Ingenuity, the first aircraft to achieve controlled and powered flight on another world, missed a scheduled communication session with Perseverance on May 3. The rover acts as Ingenuity’s base station, which sends the helicopter’s data back to Earth while receiving and relaying NASA commands. This is the first communication blackout since the two robots landed on the Red Planet in February 2021. 

A seasonal increase in atmospheric dust, a feature of the approaching Mars winter, caused the blackout by preventing Ingenuity’s solar arrays from being able to fully recharge its batteries. During Martian night, one of the helicopter’s instruments entered a low-power state and reset its clocks. “When the sun rose the next morning and the solar array began to charge the batteries, the helicopter’s clock was no longer in sync with the clock aboard the rover,” NASA wrote in a statement. “Essentially, when Ingenuity thought it was time to contact Perseverance, the rover’s base station wasn’t listening.”

[Related: Ingenuity flew on Mars. Now NASA will push it to the brink of destruction.]

Thankfully the communication drop was short-lived. Once NASA astronomers realized that Perseverance and Ingenuity were out of sync, they commanded the rover to be on continuous alert for Ingenuity’s transmissions. On May 5, NASA’s mission controllers confirmed that the two craft reestablished their connection. 

Ingenuity was originally designed to perform up to five experimental test flights over a span of 30 Martian days, or “sols,” but the helicopter has far exceeded NASA’s expectations. In the Earth year since it landed, Ingenuity has flown over 4.2 miles across the Red Planet, and NASA extended the rotorcraft’s mission in March. The agency has planned flight operations through September.

But Ingenuity wasn’t necessarily designed to withstand the Martian winter’s harshness. The helicopter may have reestablished transmissions with Perseverance, but it’s not fully in the clear. 

“We have always known that Martian winter and dust storm season would present new challenges for Ingenuity, specifically colder sols, an increase in atmospheric dust, and more frequent dust storms,” Ingenuity team lead Teddy Tzanetos of NASA’s Jet Propulsion Laboratory in Southern California said in a statement. “Our top priority is to maintain communications with Ingenuity in the next few sols,” he added.

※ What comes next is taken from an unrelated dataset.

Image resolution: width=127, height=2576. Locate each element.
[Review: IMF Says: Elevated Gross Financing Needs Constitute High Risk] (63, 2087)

To preserve battery power and increase chances of retaining consistent signals, NASA engineers reprogrammed Ingenuity’s heaters. Over the next few days, when Mars reaches minus 40°F at night, Ingenuity will shut down quickly, rather than waste precious energy trying to keep the helicopter powered and warm. NASA hopes this will give the instrument a chance to soak up and store enough energy to return to normal operations soon.